I graduated from Davidson College with a Bachelor of Arts in Economics and a concentration in Applied Mathematics. For my senior thesis I conducted an Econometrics study of the auto correlation of interest rate adjustment by the Federal Reserve to the GDP under specific conditions. Though capable in both math and economics, I did not solely focus on the sciences but spent much of my time and effort in the arts as well. Despite not being a religion major, Dr. McKelway invited me into the Religion major senior thesis, which was examining Karl Barth’s Volume One of his seminal work Church Dogmatics. I not only completed the thesis, a 20 page discourse on Barth’s hermeneutic process, but garnered the highest rating out the course.
During my freshmen and sophomore years, I enrolled in a four semester course called Arts and Humanities, which was offered only to Honor level students on entrance to the college. This course covered in sequence from early civilization to the modern age across the breadth of great literature, art, history, and philosophy.
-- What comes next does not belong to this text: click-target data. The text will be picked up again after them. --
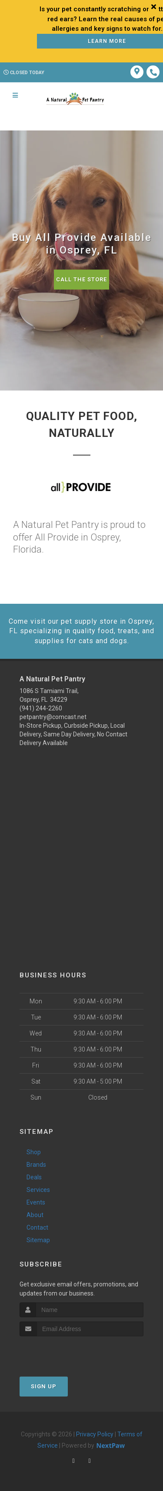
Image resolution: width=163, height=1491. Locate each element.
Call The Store (81, 279)
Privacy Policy (94, 1434)
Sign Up (44, 1386)
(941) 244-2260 (41, 708)
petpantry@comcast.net (53, 716)
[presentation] (66, 1352)
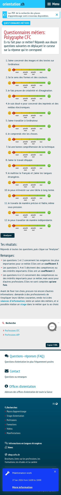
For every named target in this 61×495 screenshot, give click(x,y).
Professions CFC (12, 330)
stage (23, 304)
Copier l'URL (52, 345)
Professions (12, 420)
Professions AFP (12, 334)
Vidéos (9, 428)
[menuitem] (55, 404)
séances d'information (12, 300)
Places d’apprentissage (16, 411)
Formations (11, 424)
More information (22, 487)
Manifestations (13, 433)
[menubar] (53, 4)
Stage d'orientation (15, 415)
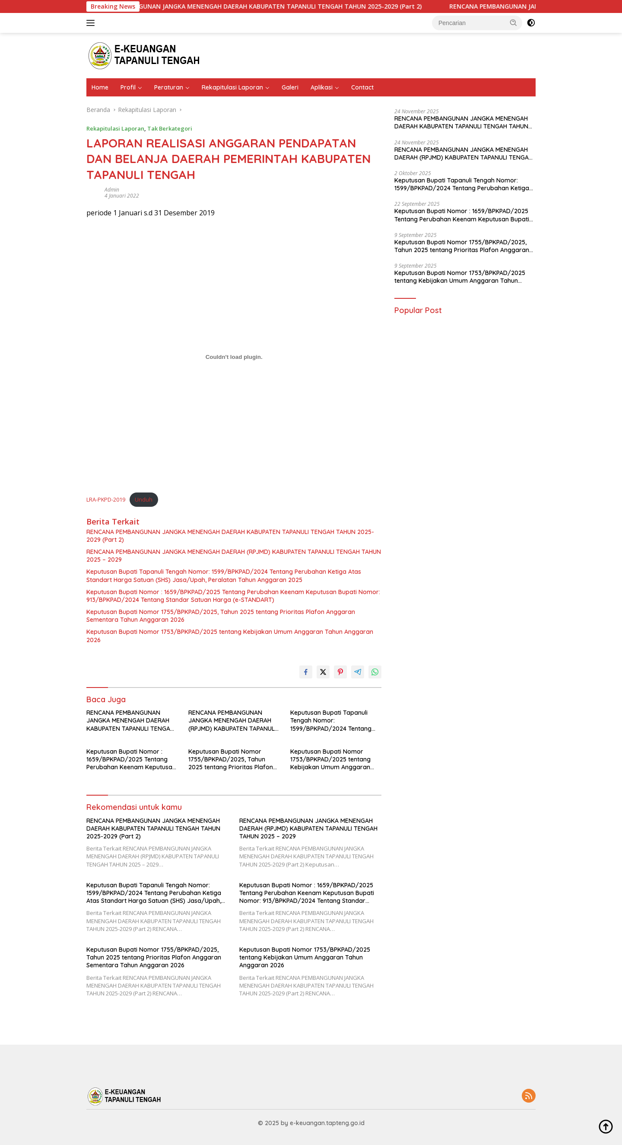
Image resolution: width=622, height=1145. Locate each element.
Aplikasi (322, 87)
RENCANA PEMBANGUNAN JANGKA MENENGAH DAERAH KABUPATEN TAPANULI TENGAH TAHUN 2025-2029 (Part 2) (265, 6)
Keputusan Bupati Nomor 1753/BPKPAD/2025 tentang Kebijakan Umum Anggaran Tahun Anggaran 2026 (229, 635)
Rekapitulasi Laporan (232, 87)
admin (112, 189)
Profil (128, 87)
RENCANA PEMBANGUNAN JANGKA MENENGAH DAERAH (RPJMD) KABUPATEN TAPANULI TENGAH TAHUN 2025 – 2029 (233, 555)
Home (100, 87)
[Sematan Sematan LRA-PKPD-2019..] (233, 357)
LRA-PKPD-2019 (105, 499)
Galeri (290, 87)
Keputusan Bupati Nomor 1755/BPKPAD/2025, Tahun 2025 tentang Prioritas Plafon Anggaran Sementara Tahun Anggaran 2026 (220, 616)
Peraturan (168, 87)
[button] (513, 22)
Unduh (143, 499)
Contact (362, 87)
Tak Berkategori (169, 128)
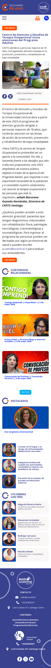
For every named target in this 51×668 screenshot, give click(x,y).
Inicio (15, 619)
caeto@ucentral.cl (15, 249)
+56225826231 (28, 602)
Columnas (33, 619)
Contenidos (9, 28)
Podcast (31, 622)
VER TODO (25, 392)
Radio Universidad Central (29, 93)
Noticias (23, 619)
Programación (20, 625)
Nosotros (33, 625)
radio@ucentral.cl (28, 597)
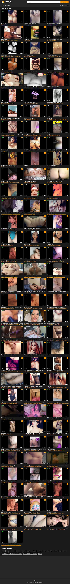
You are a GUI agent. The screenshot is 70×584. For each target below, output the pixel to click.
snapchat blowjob (31, 387)
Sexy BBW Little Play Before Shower (54, 102)
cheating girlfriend (61, 371)
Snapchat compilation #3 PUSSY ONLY (54, 71)
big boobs (53, 56)
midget (61, 482)
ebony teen (32, 166)
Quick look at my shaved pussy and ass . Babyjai (11, 386)
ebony (12, 40)
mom (29, 324)
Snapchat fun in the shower (52, 197)
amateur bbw (9, 214)
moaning (60, 308)
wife (17, 371)
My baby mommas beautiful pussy (8, 354)
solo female (30, 245)
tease (11, 103)
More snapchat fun (5, 149)
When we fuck (49, 118)
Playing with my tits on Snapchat (8, 275)
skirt (64, 277)
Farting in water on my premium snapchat (9, 480)
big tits (50, 56)
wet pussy (53, 72)
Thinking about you (51, 496)
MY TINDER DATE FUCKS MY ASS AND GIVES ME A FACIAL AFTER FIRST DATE (58, 528)
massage (50, 229)
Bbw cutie (26, 165)
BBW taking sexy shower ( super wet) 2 (9, 543)
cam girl (8, 482)
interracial (31, 88)
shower (7, 545)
The result was a comprehensive and contextual understanding of Western Humanities that has remained with me my entire life. But such was my odd character in that I truly enjoyed the traditional works, I reserved a desk in the basement of the library near the religion and philosophy isles. While taking breaks from my calculus or economic studies, I would wander the isles picking up the occasional book of Heidegger, Sartre, Tillich, Bultmann, or others to clear my mind.
College wasn’t entirely work and no play, for I did engage in a wide variety of sports. For 2 years I was the college mascot, dancing about in a large wildcat costume at the basketball and football games. This silly past-time was rigorous work, especially in the hot North Carolina weather, but it was a joy to interact with the kids. I road biked daily, often clocking in over 100 miles a week. I also started a racquetball club.